> **Exercise description**: Spot each line in the records below where the word "agent" occurs, then copy it.

> **Listed entries**:

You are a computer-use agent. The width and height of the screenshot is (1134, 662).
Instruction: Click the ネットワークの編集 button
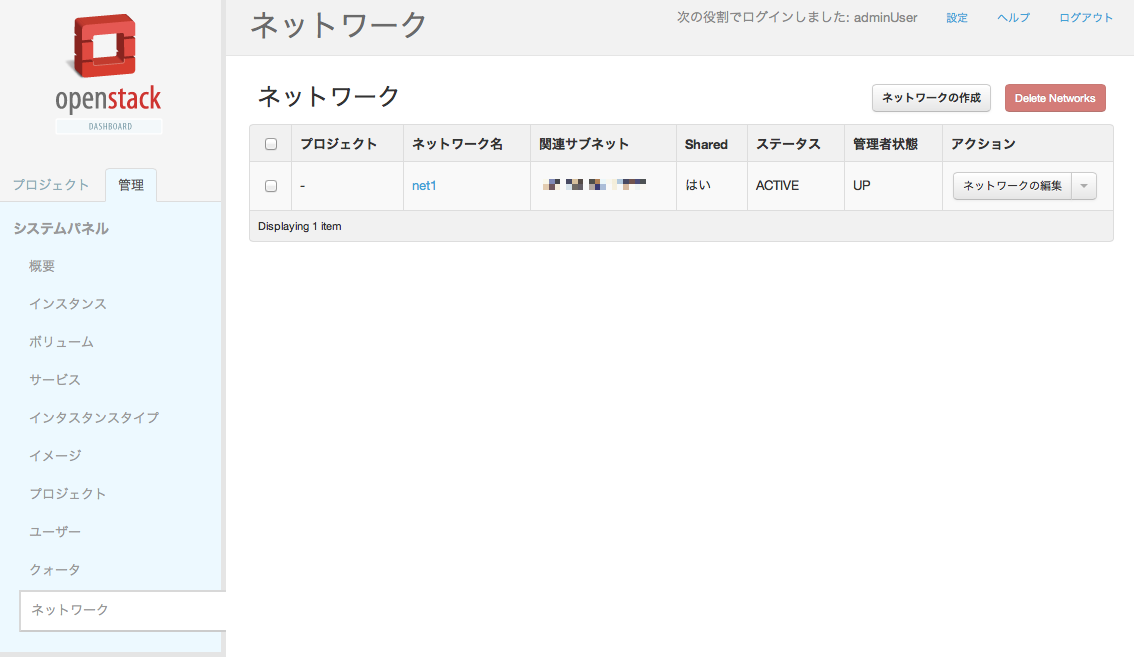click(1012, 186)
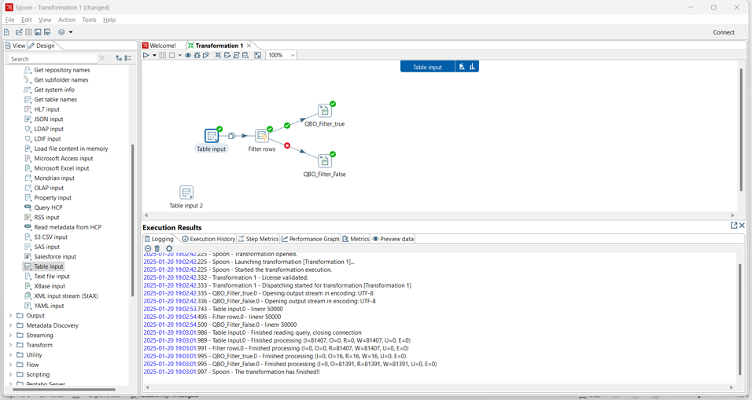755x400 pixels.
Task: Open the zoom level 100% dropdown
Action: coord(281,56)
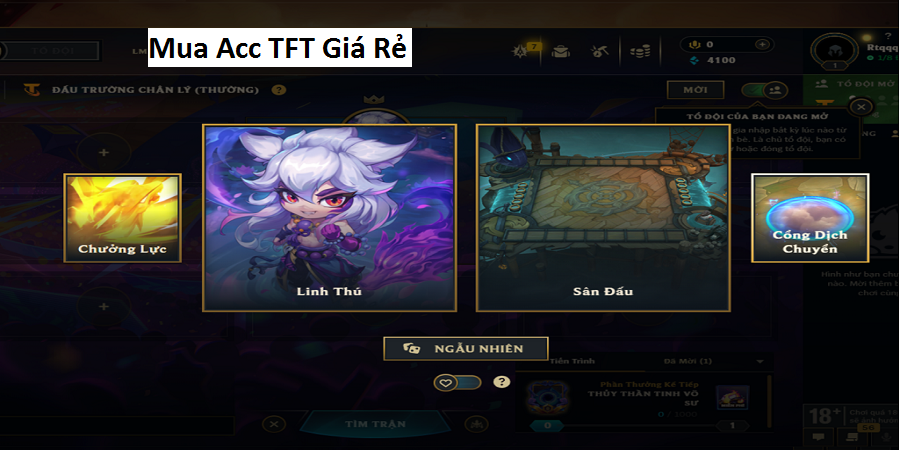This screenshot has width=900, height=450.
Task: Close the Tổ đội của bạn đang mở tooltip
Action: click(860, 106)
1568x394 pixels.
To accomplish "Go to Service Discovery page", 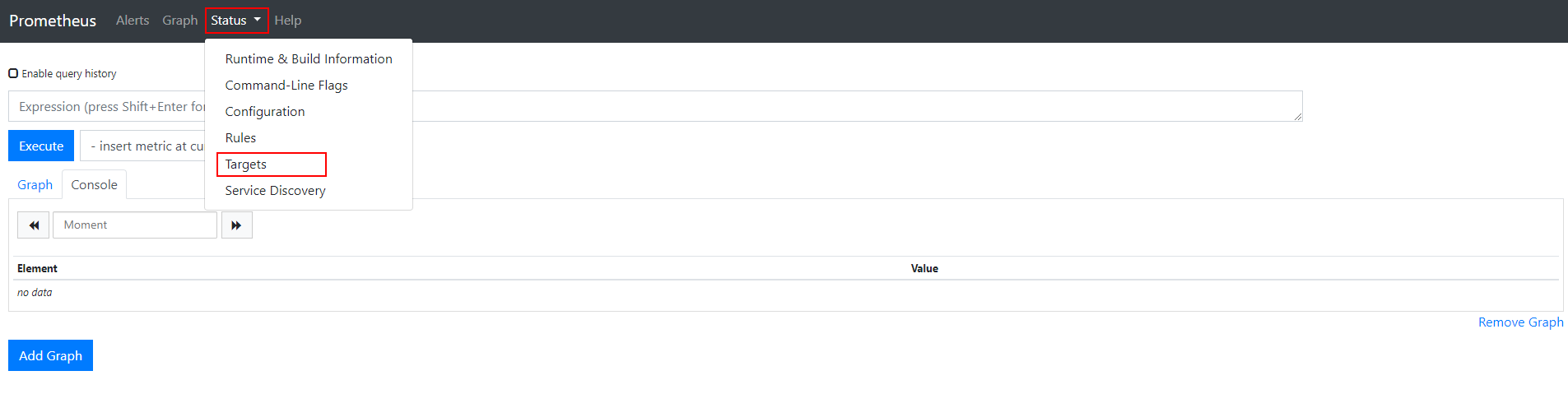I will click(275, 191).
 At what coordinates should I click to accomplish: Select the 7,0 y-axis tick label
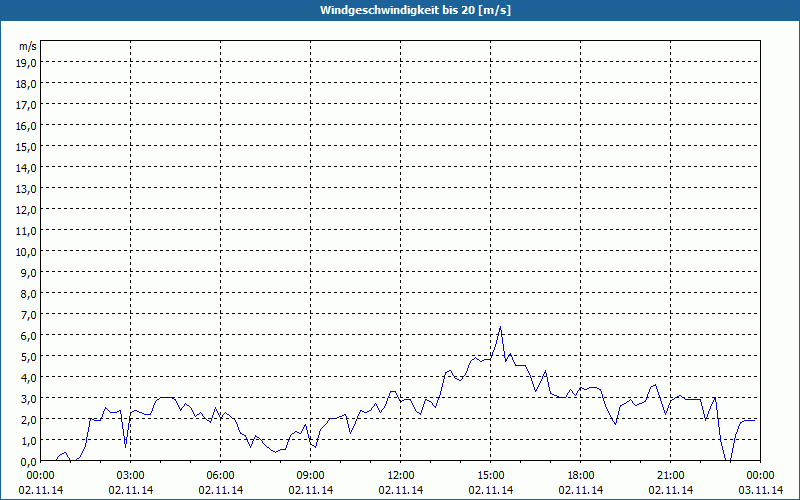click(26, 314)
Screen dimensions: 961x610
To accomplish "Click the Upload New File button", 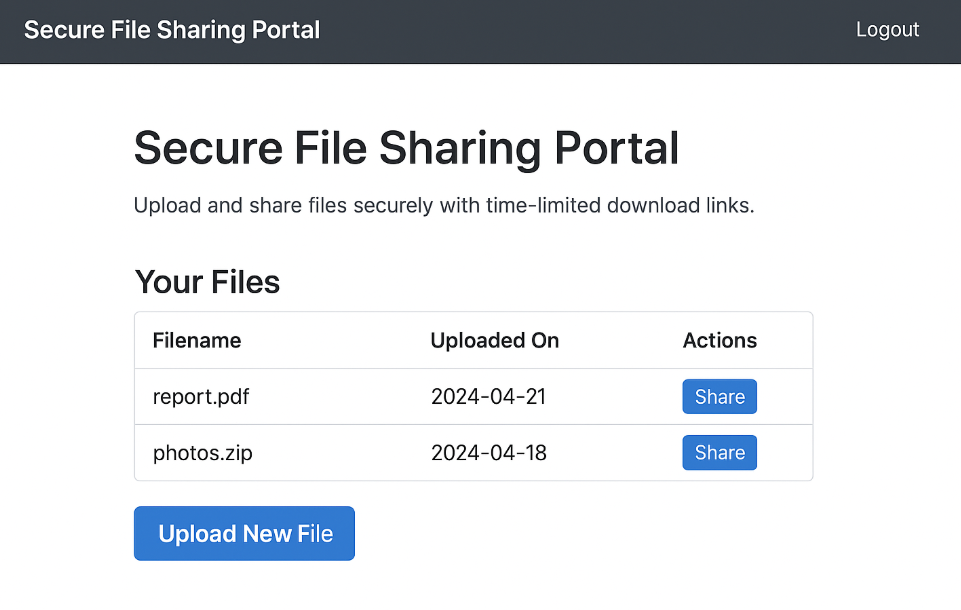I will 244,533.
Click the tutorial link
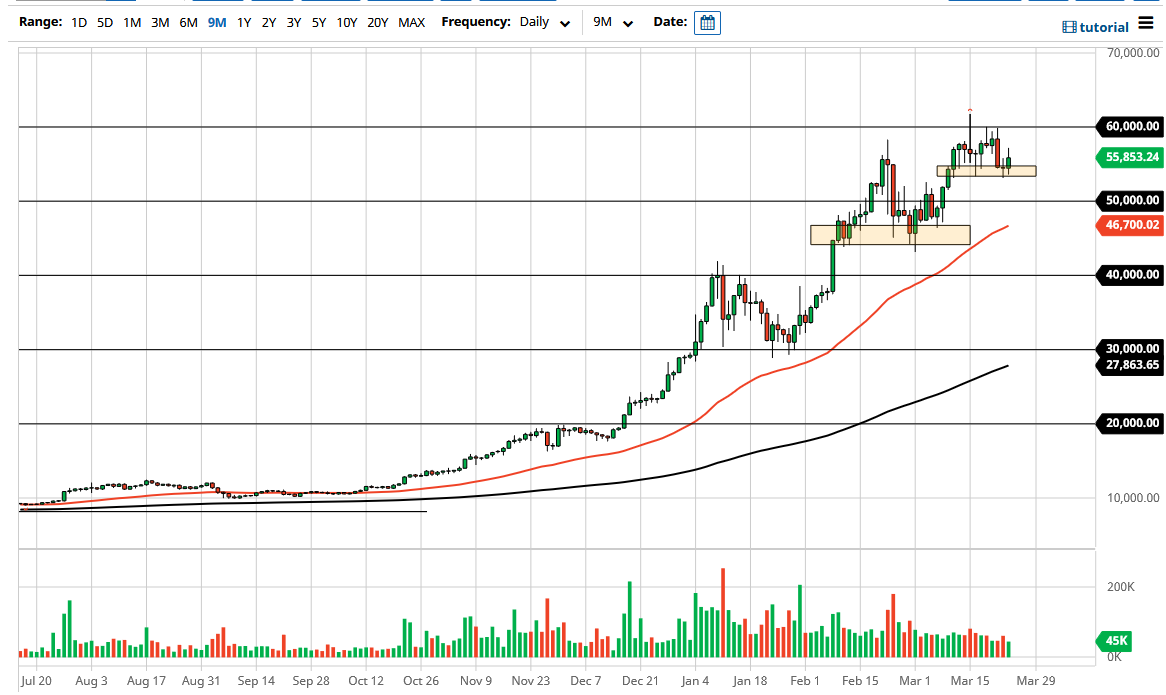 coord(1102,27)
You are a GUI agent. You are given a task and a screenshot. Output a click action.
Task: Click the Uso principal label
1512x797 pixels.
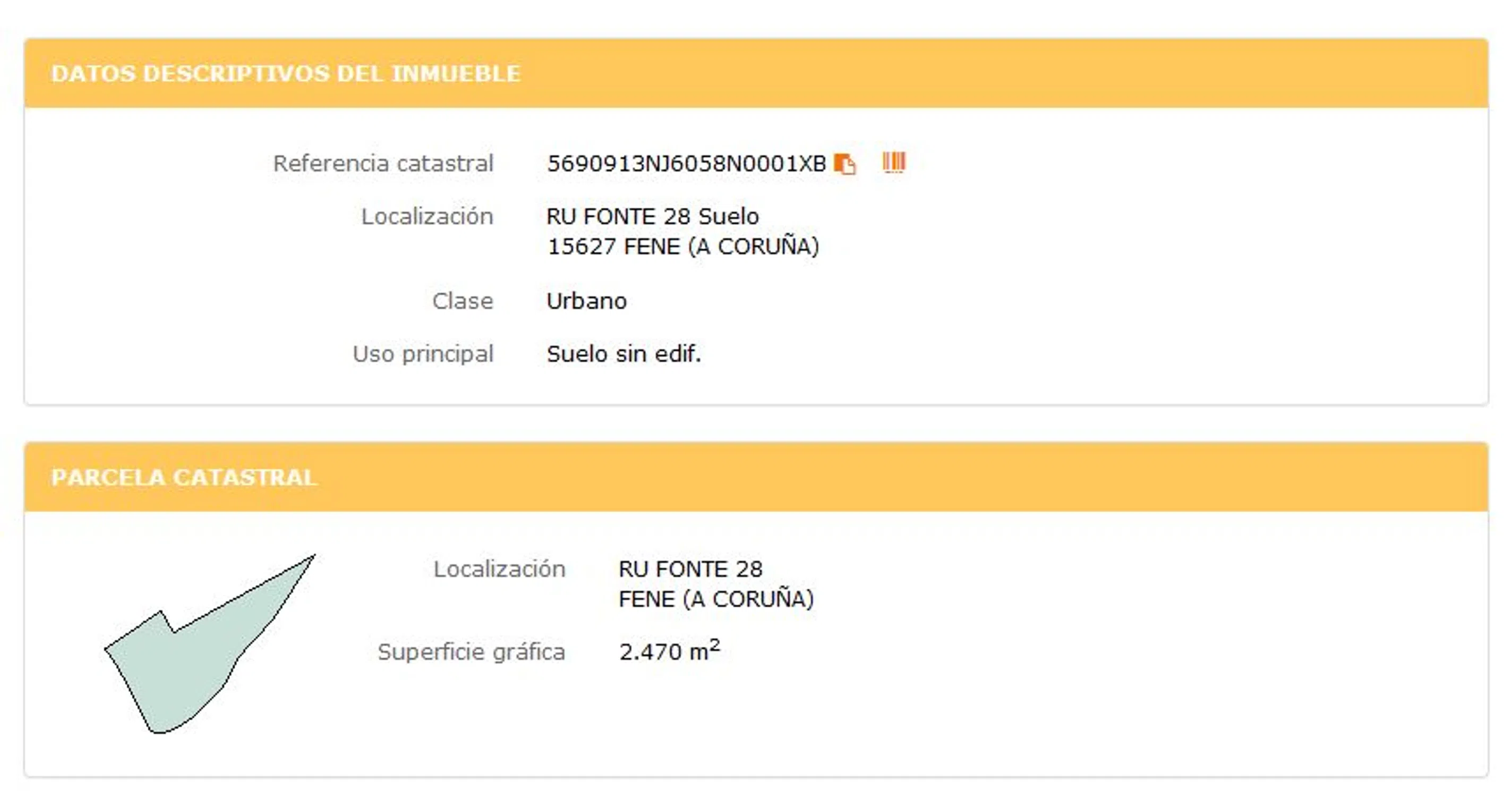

> **Exercise response**:
You are a computer-use agent. The width and height of the screenshot is (1134, 662).
You are a GUI agent. You are given a task and a screenshot. Output a click action.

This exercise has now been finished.